Task objective: Without omitting anything, copy every entry word for word.

Records to process:
▶
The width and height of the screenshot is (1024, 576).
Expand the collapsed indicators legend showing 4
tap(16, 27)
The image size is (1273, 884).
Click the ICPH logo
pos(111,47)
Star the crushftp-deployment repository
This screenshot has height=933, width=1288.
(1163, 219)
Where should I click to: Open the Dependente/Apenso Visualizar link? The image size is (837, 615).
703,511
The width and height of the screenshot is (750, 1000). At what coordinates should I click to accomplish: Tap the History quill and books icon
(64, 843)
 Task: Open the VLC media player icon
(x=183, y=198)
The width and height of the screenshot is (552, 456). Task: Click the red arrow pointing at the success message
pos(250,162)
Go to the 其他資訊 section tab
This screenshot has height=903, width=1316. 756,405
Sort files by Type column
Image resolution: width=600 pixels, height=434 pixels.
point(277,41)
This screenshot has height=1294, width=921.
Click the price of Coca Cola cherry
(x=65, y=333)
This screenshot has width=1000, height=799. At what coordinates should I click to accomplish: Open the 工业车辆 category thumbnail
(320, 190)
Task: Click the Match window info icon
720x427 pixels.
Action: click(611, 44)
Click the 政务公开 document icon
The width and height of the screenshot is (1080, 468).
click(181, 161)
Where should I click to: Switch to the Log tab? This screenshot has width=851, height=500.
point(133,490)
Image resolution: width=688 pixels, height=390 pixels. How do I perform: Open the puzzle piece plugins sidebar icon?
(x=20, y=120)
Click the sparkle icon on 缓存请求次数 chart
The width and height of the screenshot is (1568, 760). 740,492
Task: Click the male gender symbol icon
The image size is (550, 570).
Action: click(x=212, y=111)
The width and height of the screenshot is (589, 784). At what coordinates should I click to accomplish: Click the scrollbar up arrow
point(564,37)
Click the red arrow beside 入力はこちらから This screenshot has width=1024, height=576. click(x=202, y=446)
◀
Expected answer:
The width and height of the screenshot is (1024, 576).
Expand the collapsed indicators legend showing 4
tap(16, 27)
The image size is (1273, 884).
Click the ICPH logo
pos(111,47)
Star the crushftp-deployment repository
This screenshot has height=933, width=1288.
(1163, 219)
Where should I click to: Open the Dependente/Apenso Visualizar link? The image size is (837, 615).
703,511
The width and height of the screenshot is (750, 1000). At what coordinates should I click to accomplish: Tap the History quill and books icon
(64, 843)
 Task: Open the VLC media player icon
(x=183, y=198)
The width and height of the screenshot is (552, 456). Task: Click the red arrow pointing at the success message
pos(250,162)
Go to the 其他資訊 section tab
This screenshot has height=903, width=1316. 756,405
Sort files by Type column
Image resolution: width=600 pixels, height=434 pixels.
point(277,41)
This screenshot has height=1294, width=921.
Click the price of Coca Cola cherry
(x=65, y=333)
This screenshot has width=1000, height=799. At what coordinates should I click to accomplish: Open the 工业车辆 category thumbnail
(320, 190)
Task: Click the Match window info icon
720x427 pixels.
Action: click(611, 44)
Click the 政务公开 document icon
The width and height of the screenshot is (1080, 468).
click(181, 161)
Where should I click to: Switch to the Log tab? This screenshot has width=851, height=500.
point(133,490)
Image resolution: width=688 pixels, height=390 pixels. How do I perform: Open the puzzle piece plugins sidebar icon?
(x=20, y=120)
Click the sparkle icon on 缓存请求次数 chart
The width and height of the screenshot is (1568, 760). 740,492
Task: Click the male gender symbol icon
The image size is (550, 570).
Action: click(x=212, y=111)
The width and height of the screenshot is (589, 784). At what coordinates should I click to accomplish: Click the scrollbar up arrow
point(564,37)
Click the red arrow beside 入力はこちらから This screenshot has width=1024, height=576. click(x=202, y=446)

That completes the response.